Fusible links are typically 4 sizes smaller than stock wiring.

Can anyone confirm the gauge and/or Toyota's fusible link colors? I found the following info here: http://www.stangnet.com/mustang-foru...erages.819889/
Wire size current table (main, existing wiring):
18 gauge wire = 5-8 amps
16 gauge wire = 10-12 amps
14 gauge wire = 15-17 amps
12 gauge wire = 20-25 amps
10 gauge wire = 30-40 amps
8 gauge wire = 50-60 amps.

Fusible link colors
Link Gauge Color
20 Gauge Blue
18 Gauge Brown or Red
16 Gauge Black or Orange
14 Gauge Green
12 Gauge Gray
This site has a chart that's handy too: http://minimopar.net/electrical-links.html (note it's not for our Yotas but handy point of reference nonetheless):
Circuit - Hypalon Link Type - MAXI Fuse Rating - Circuit Wire
Alternator Feed (R6) - 12 gauge (black) - 160 amp (2x80 in parallel) - 8 gauge (BK)
Radiator Fan (C26) - 20 gauge (orange) - 40 amp - 14 gauge (GY)
Ignition Feed (J10) - 18 gauge (grey) - 50 amp - 12 gauge (PK/BK*)
Ignition Feed (J1) - 20 gauge (orange) - 40 amp - 12 gauge (RD)
ECU/ASD Feed (J1) - 22 gauge (white) - 30 amp - 12 gauge (PK)
Direct Battery Feed (L1) - 18 gauge (grey) - 50 amp - 12 gauge (RD/WT*)
Heated Rear Window (C13) - 18 gauge (grey) - 40 amp - 12 gauge (BK/RD*)
Hazard Flasher (A3) - 20 gauge (orange) - 20 amp - 14 gauge (PK)
So the color and size of GoBlue's post doesn't seem to match up, so one is wrong unless Toyota has their own colors for fused links.
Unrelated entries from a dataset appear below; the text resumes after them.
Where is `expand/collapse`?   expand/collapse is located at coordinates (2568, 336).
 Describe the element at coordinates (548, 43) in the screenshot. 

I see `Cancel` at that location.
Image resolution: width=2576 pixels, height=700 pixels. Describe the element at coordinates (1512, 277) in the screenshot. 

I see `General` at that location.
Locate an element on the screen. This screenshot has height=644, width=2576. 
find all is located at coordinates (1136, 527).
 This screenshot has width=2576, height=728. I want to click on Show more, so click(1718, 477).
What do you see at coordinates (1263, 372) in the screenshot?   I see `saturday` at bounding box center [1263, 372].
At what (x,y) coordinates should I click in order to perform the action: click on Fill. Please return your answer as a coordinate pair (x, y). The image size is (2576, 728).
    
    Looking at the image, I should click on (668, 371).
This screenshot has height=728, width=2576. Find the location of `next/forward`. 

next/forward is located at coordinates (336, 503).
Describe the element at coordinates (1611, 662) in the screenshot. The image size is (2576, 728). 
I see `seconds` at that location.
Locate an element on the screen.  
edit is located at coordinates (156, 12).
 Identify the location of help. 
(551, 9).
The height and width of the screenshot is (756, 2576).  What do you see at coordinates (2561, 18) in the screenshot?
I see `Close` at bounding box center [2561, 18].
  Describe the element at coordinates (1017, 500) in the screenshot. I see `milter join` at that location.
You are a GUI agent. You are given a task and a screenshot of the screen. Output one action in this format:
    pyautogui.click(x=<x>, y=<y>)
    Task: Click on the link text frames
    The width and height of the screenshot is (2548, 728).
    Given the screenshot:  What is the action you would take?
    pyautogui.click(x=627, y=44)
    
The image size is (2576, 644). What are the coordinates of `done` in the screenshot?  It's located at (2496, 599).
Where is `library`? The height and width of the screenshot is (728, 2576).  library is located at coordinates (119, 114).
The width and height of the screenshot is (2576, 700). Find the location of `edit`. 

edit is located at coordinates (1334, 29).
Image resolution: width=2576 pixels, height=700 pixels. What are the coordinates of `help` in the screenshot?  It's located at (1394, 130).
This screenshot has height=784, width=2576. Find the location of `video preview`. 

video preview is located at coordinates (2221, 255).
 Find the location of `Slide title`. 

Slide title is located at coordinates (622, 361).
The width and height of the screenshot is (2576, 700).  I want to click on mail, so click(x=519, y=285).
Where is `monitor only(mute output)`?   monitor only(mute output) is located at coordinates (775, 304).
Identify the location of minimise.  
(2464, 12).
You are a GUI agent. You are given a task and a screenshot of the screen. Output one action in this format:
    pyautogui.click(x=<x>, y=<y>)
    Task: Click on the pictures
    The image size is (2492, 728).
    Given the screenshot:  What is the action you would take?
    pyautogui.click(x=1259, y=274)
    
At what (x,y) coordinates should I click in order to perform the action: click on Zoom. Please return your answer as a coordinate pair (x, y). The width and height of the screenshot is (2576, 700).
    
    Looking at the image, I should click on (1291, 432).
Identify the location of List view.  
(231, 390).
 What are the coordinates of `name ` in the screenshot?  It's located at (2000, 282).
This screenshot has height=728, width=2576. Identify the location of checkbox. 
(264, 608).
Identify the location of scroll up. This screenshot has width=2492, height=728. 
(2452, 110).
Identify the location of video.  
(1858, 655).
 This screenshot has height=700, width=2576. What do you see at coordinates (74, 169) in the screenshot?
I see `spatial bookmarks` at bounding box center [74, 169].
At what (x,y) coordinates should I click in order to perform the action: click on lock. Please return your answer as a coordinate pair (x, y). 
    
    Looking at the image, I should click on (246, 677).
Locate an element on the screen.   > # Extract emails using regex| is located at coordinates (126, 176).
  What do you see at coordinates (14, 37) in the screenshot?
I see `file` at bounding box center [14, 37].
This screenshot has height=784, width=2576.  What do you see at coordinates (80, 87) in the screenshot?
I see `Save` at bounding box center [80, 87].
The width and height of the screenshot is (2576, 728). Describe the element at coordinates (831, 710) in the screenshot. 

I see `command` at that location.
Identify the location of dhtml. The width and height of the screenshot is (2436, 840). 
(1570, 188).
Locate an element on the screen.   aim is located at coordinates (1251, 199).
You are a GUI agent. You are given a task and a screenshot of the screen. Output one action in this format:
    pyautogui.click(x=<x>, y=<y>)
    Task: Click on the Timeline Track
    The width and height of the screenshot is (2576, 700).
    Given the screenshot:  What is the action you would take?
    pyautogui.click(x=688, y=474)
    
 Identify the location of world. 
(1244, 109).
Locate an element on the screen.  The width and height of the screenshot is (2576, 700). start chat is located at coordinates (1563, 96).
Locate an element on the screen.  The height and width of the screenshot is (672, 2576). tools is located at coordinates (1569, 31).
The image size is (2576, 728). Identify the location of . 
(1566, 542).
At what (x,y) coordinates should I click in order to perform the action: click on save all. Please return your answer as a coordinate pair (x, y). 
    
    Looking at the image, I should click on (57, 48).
It would be 20 gauge protecting 16 gauge based on color, or 16 gauge protecting 12 based on size. The 16 gauge main wiring would be able to handle a current of 10-12 amps, or the 12 gauge main wiring would be able to handle a current of 20-25 amps. So we need to know the gauge prior to fixing... Or also likely, it's a 12 gauge link protecting 8 gauge wiring... Anyone know for certain?

Rather than the potentially restricting and hard to fix fused link, I am going to go with either a Maxi Fuse or ANL instead (leaning towards ANL as most Maxi Fuse holders I've seen max at 8 AWG wiring into them if protected, or you have not protected but able to connect ring terminals...), and will probably go with a Blue Sea Systems product. But I need to know the needed Amp rating first.

Looking at the electrical diagram: http://personal.utulsa.edu/~nathan-b.../2powersou.pdf
It looks like there are 4 fusible links further down line -- 2 30As, 1 80A, and 1 40A. Carrying an 80A load would suggest/require a 12 gauge link from battery with 8 gauge wiring...

And related, I'm going to go with this crimping tool to make the job much easier: http://www.ebay.com/itm/TEMCo-LUG-CR...-/400441203422

Last edited by RSR; 07-23-2013 at 04:21 PM.